For the first time since the outbreak started, China's case total did not rise Wednesday, resting at 108 cases, 23 of which have been fatal. But that good news was tempered by word that Taiwan had diagnosed a case in a man who had been working in China. This is the first infection recorded outside the Chinese mainland.
"I think it's fair to say that this avian influenza virus appears to be more infectious to people than any other avian influenza virus we know," said Fukuda of the unusual virus, which carries some genetic mutations that suggest it is better adapted to infecting mammals than regular bird flu viruses.
"(That) is different than sustaining transmission, but it is an important observation. And it's one of the reasons why we're really concerned about this virus."
Fukuda is a long-time influenza epidemiologist who worked at the U.S. Centers for Disease Control before going to the WHO. At the Geneva-based global health agency he is the assistant director general for health security and the environment.
He and the team of Chinese and international flu experts on the mission concluded that the current pattern of cases suggests there is no ongoing person-to-person spread of virus. There have been several small clusters of cases within families, but those have been seen on occasion with H5N1.
With those types of clusters, Fukuda noted, it's often impossible to tease out whether the people all contracted the virus from an animal source — infected chickens, for example — or if one person got sick and infected other people.
One of the questions for which there may be an answer relates to the odd age distribution of cases. While infections have been seen in most age groups (except teenagers), a distinct feature of this outbreak has been that older men have been the largest group infected.
In fact, a study released late Wednesday by the New England Journal of Medicine reveals that of the first 82 cases, 46 per cent were people aged 65 or older and 73 per cent of the cases were men.
That's a sharp contrast to H5N1 infections, where younger adults and children have made up a greater proportion of cases. The difference has led people to wonder whether older adults are more vulnerable to this virus for some biological reason.
"It's really a very strange age pattern," Fukuda said of the H7N9 outbreak. "But there are some explanations."
The investigations are pointing to live bird markets as the places where most infections seem to occur, he said. Meanwhile, poultry in farms around Shanghai do not appear to be infected, though that needs to be confirmed with additional testing. Most of the cases to date have been in Shanghai or surrounding provinces.
The mission was told older men in a household generally do the shopping in live bird markets. "I think the most likely explanation right now is a combination of exposure and behaviour, rather than something biological having to do with things like background immunity," said Fukuda.
"If the birds in the marketplaces are primarily where the infection is right now, then that offers a reasonable explanation for why we're seeing such an unusual age distribution. And that's very different from what we saw with H5N1, where it was really widespread in backyard flocks as well as large commercial farms."
Another puzzle had been the suggestion that few of the cases had exposure to birds, raising questions about how people were contracting an avian flu virus.

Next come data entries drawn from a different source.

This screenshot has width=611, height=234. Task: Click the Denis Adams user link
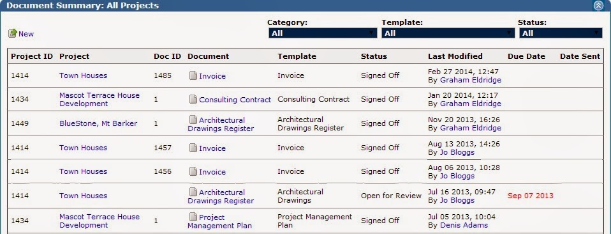464,225
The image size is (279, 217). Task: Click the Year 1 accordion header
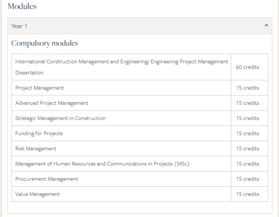140,26
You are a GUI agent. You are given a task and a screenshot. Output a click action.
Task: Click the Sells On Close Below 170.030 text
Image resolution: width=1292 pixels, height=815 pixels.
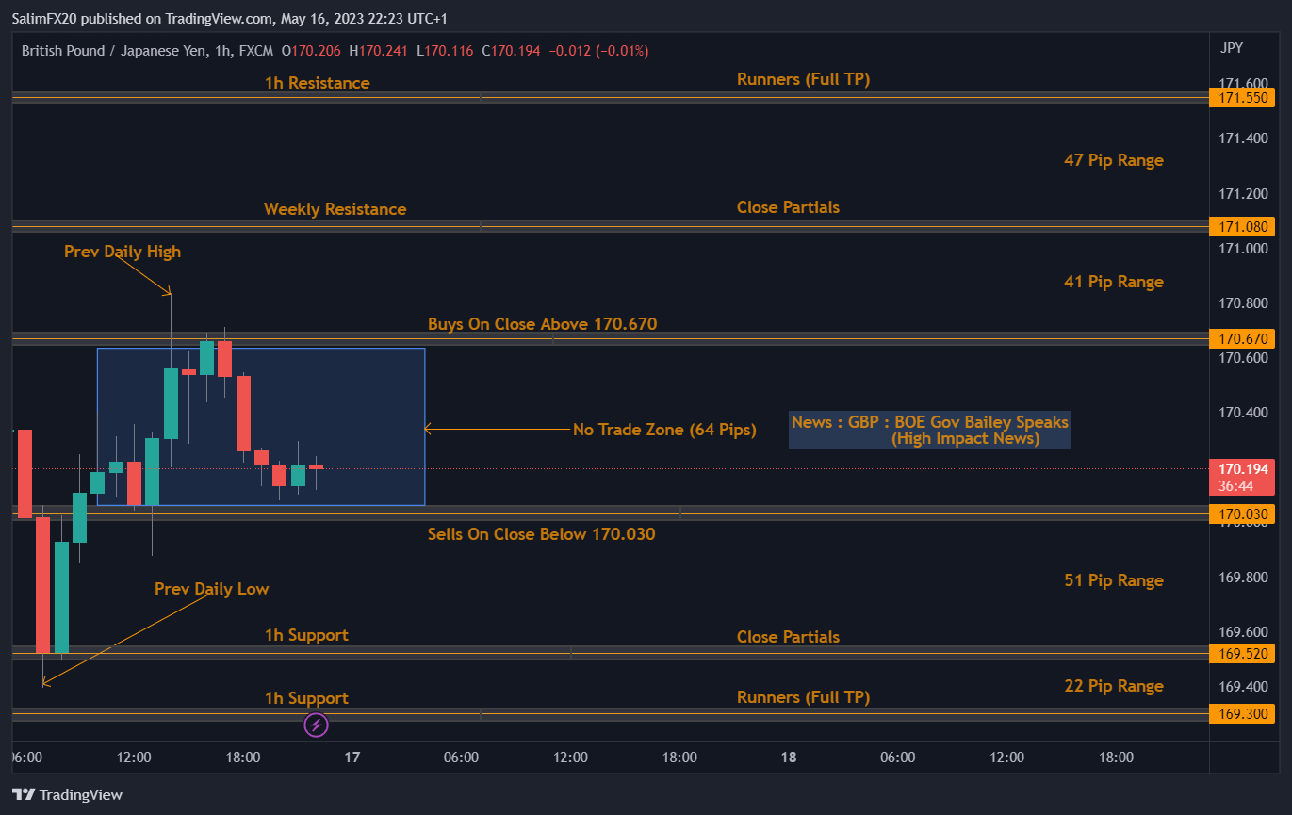tap(541, 534)
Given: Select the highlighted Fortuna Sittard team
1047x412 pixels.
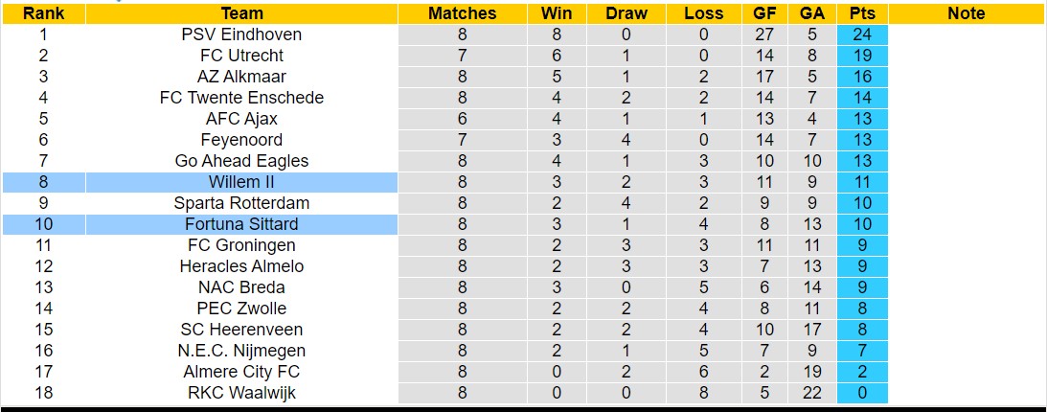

Some reports out of China suggested as little as 40 per cent of infected people had had exposure to animals.
"I think some of the figures that are floating out there are simply not the right figures," Fukuda said. "In our discussions with people, both from the Shanghai CDC and the Beijing CDC, I think it's likely that the percentage of people who have had some sort of (bird) contact is higher."
The New England Journal article, by scientists from a number of Chinese health institutions, put the figure higher. Of the first 82 cases, animal exposure information was available for 77. And of those patients, 77 per cent had a history of recent exposure to chickens, ducks, pigeons, pigs and other birds and animals.
Fukuda said the mission spoke with their Chinese hosts about the importance of doing what are known as case control studies, which compare people who became sick to those who did not to try to tease out where the exposures might have taken place. He said he expects this type of study will be done.
As well, he said, Chinese scientists will be analyzing blood samples from people who were contacts of cases, poultry workers and health-care workers looking for evidence of transmission, and for infections that were mild enough not to need hospital care. But getting results from this type of study will take some time.
While live animal markets have been homed in on as ground zero for infections, it is still unclear how the virus is making its way to the markets, Fukuda said. A frustrating and dangerous facet of this virus is that though it causes severe illness in people, it is virtually invisible in birds because it doesn't make them sick.
"We don't really understand where are poultry getting infected? And what is the full range of animals that may be getting infected? And where are the birds coming into the marketplaces getting infected?"
Fukuda noted the team did not get a good handle on the distribution pattern of poultry into the markets. Another group of experts, from the Paris-based World Organization for Animal Health (known as the OIE) will soon travel to China to help further with animal-related issues, including if animal testing is being done properly.
Fukuda said based on what is known now, the move by authorities to close live bird markets in affected areas appears wise. But when asked if they should be culling birds, he said that until it's clear which animals are infected, that would be a harder sell.